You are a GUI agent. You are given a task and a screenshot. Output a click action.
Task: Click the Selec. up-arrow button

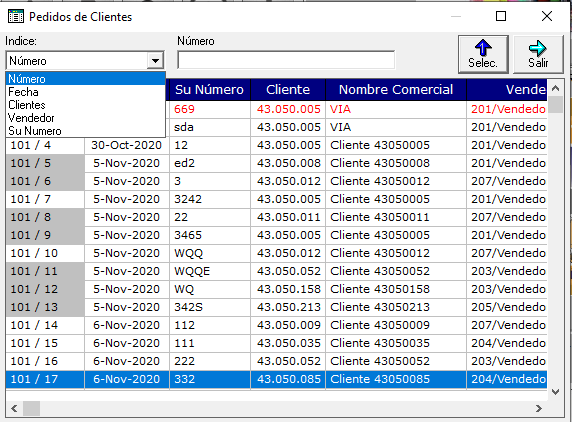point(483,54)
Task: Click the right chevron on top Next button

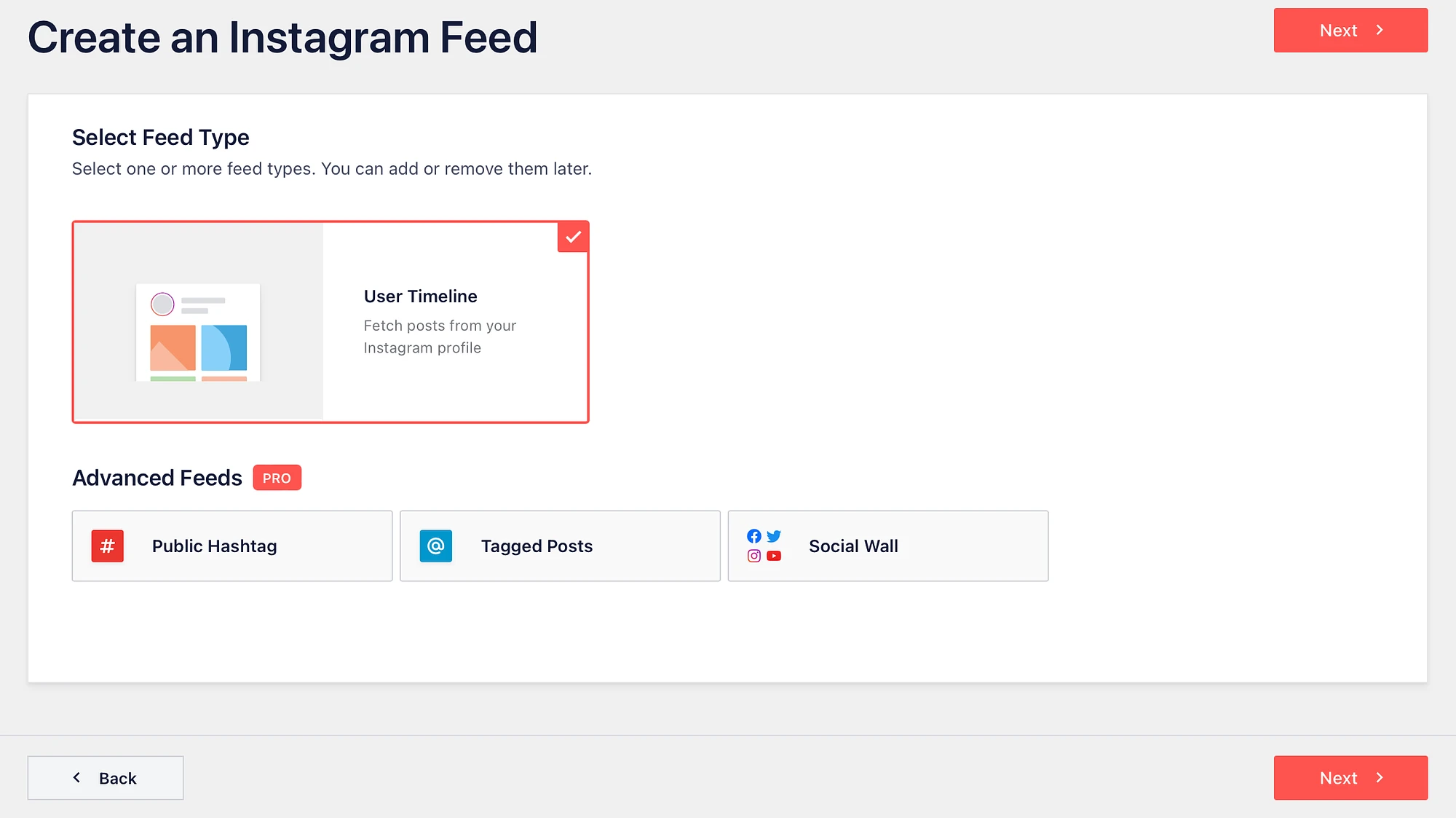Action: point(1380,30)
==
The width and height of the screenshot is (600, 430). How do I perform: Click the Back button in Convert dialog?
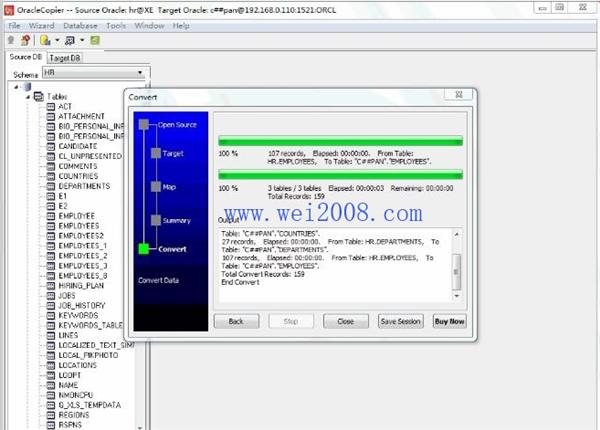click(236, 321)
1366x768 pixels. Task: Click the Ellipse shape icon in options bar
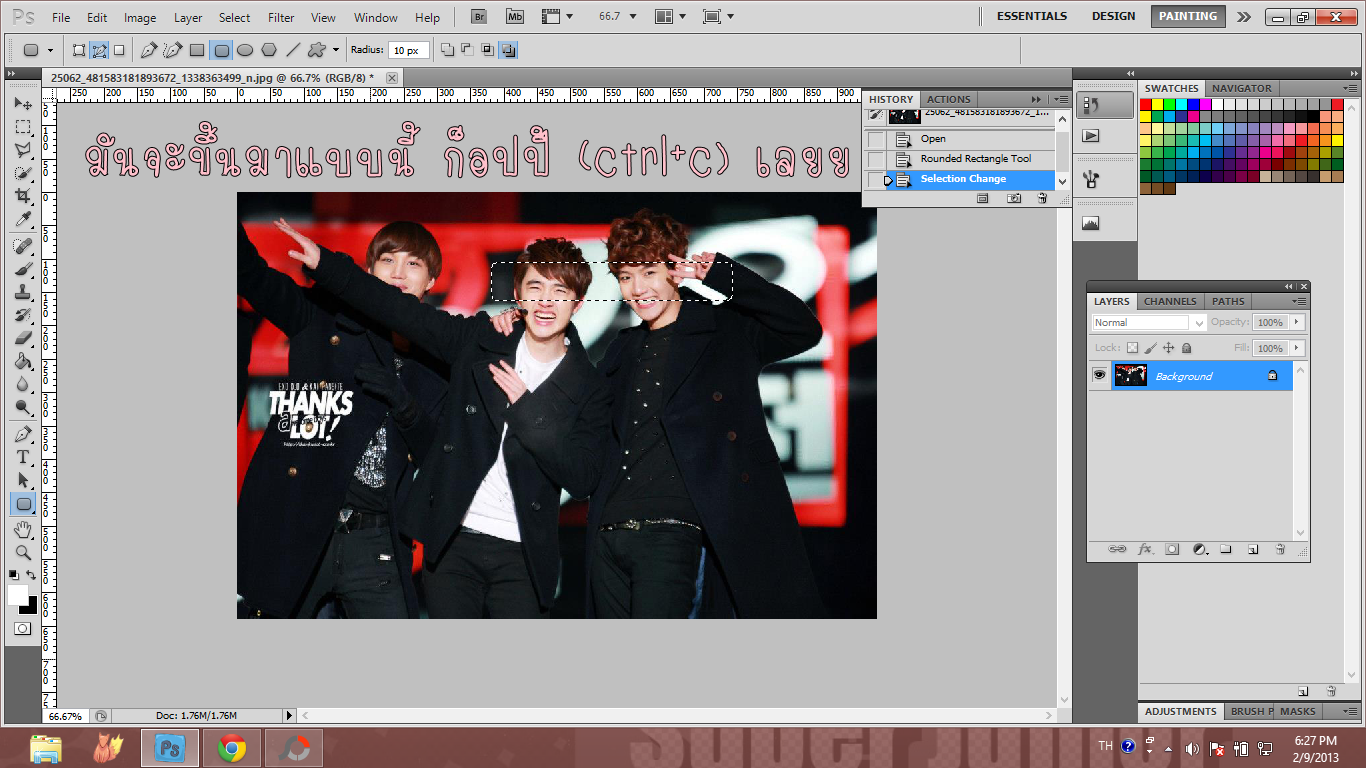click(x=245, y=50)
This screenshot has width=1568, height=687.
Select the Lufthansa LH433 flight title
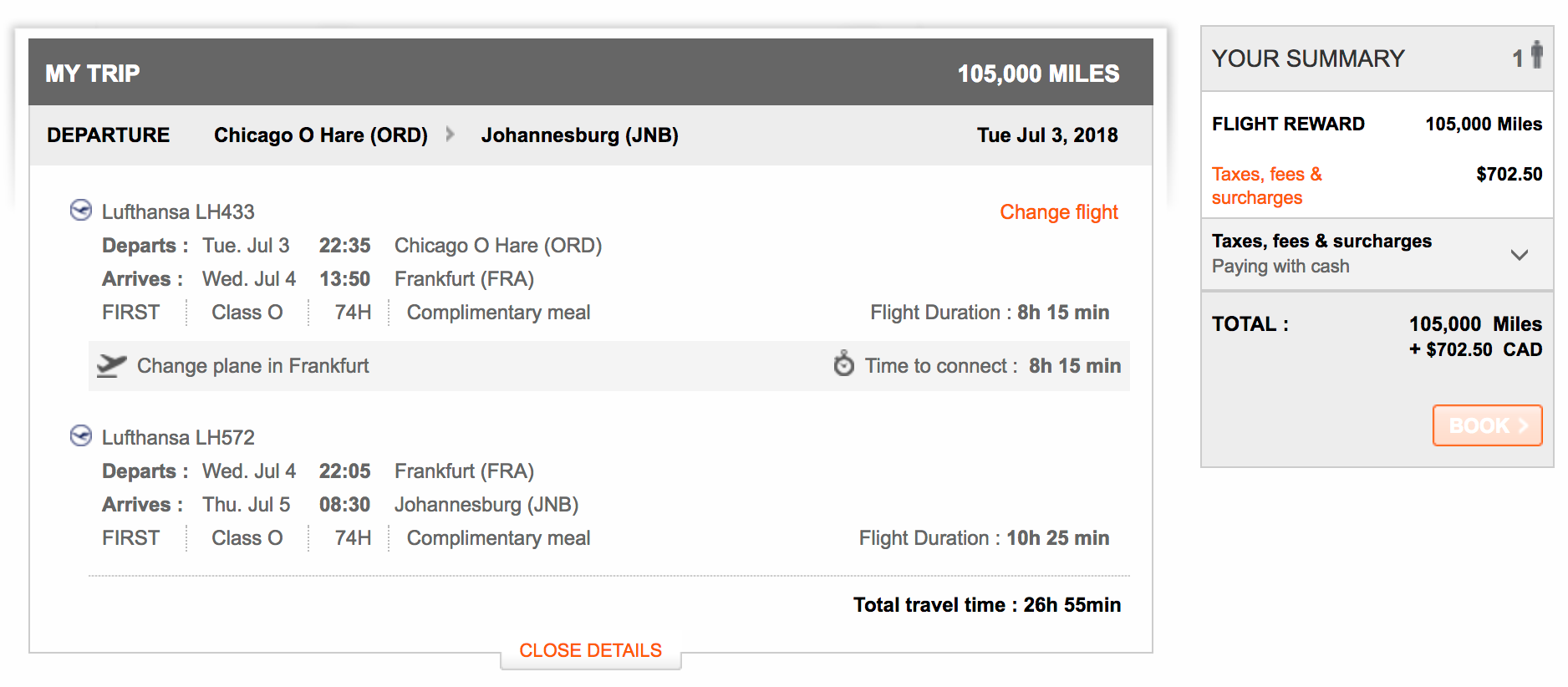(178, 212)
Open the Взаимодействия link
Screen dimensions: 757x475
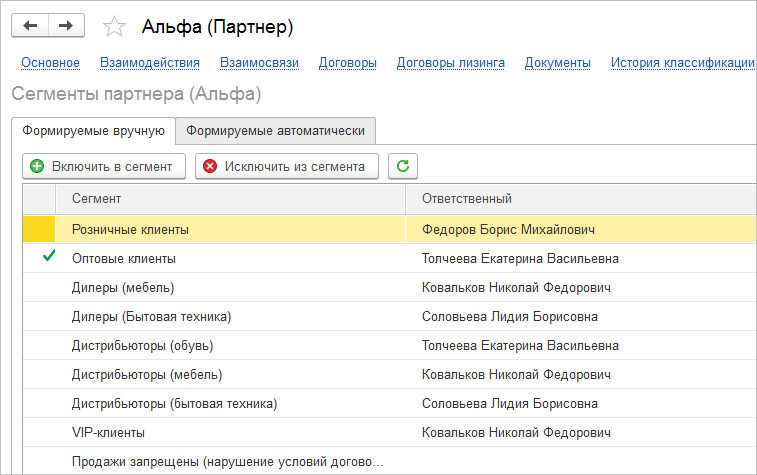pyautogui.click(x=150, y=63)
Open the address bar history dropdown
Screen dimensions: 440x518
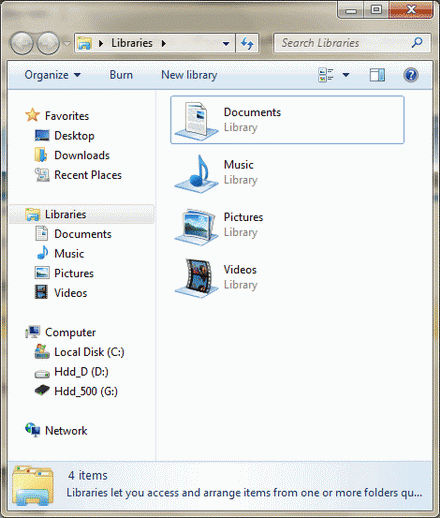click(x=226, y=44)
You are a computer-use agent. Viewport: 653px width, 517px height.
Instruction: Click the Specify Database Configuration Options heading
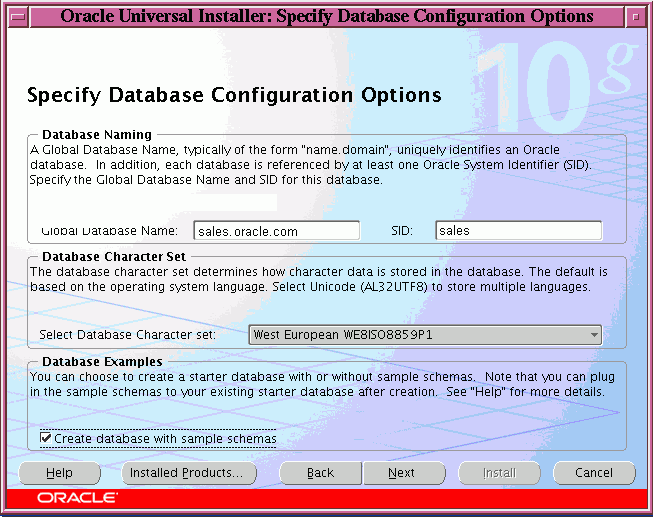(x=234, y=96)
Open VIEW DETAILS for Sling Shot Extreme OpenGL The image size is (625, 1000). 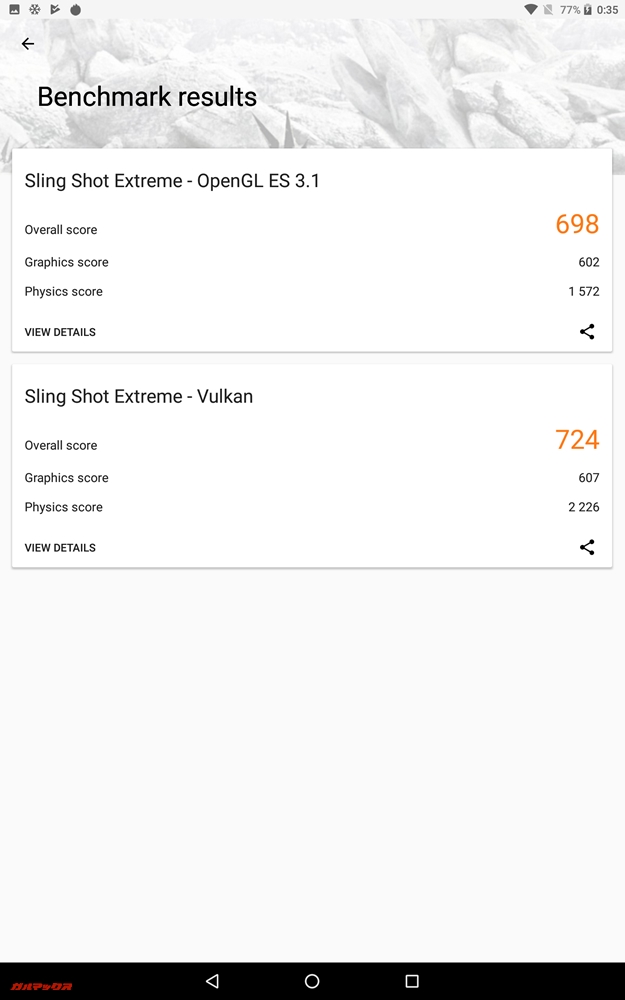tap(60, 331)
==
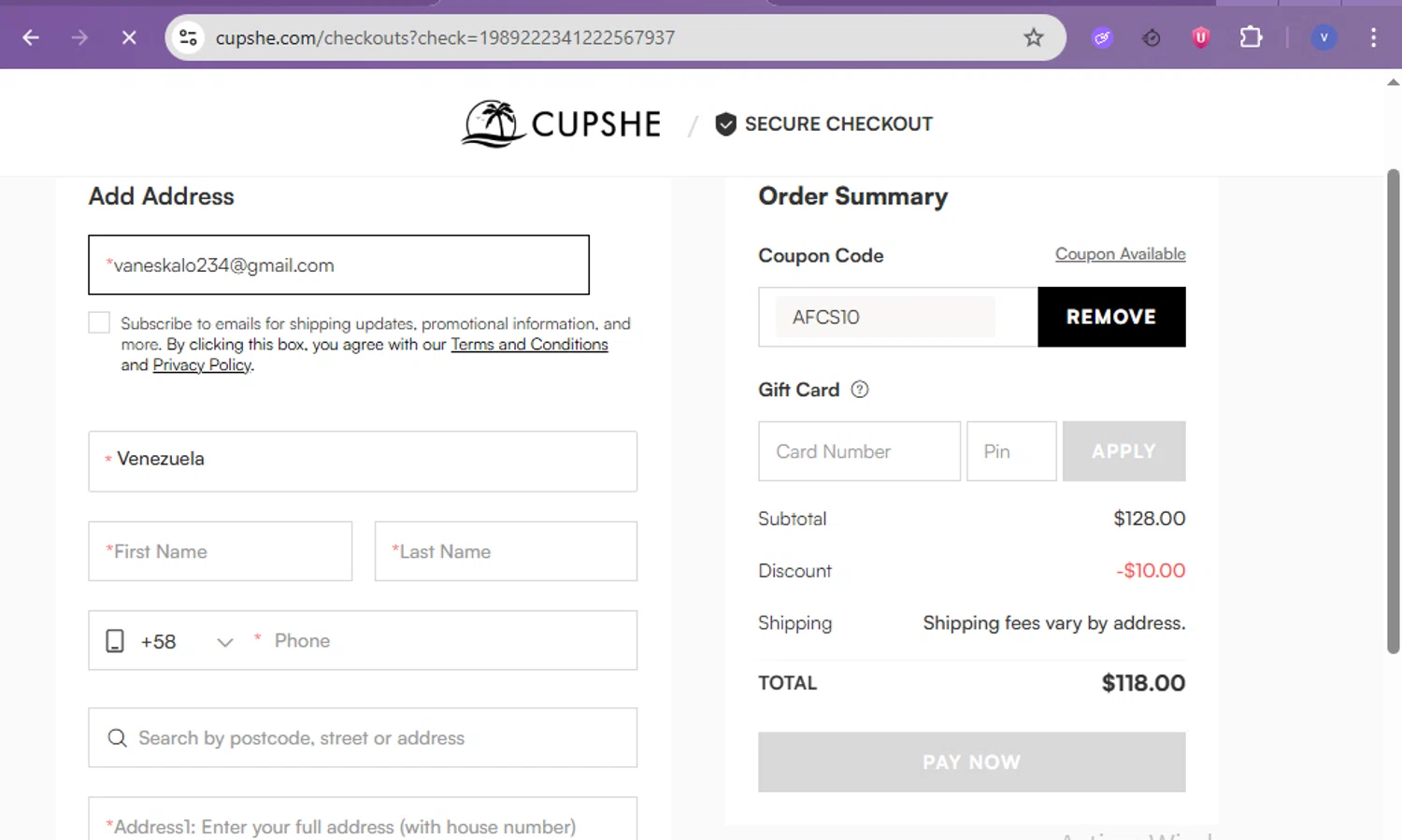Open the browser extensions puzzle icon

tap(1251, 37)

§ DO THIS
Copy out the material word for word, starting at the line that contains "Open the address bar history dropdown" and ending at the line that contains "(x=234, y=96)", with both of those lines included. Leave the pictures out.

§ RESPONSE
Open the address bar history dropdown
Screen dimensions: 440x518
click(x=226, y=44)
You are a computer-use agent. Viewport: 653px width, 517px height.
Instruction: Click the Specify Database Configuration Options heading
(x=234, y=96)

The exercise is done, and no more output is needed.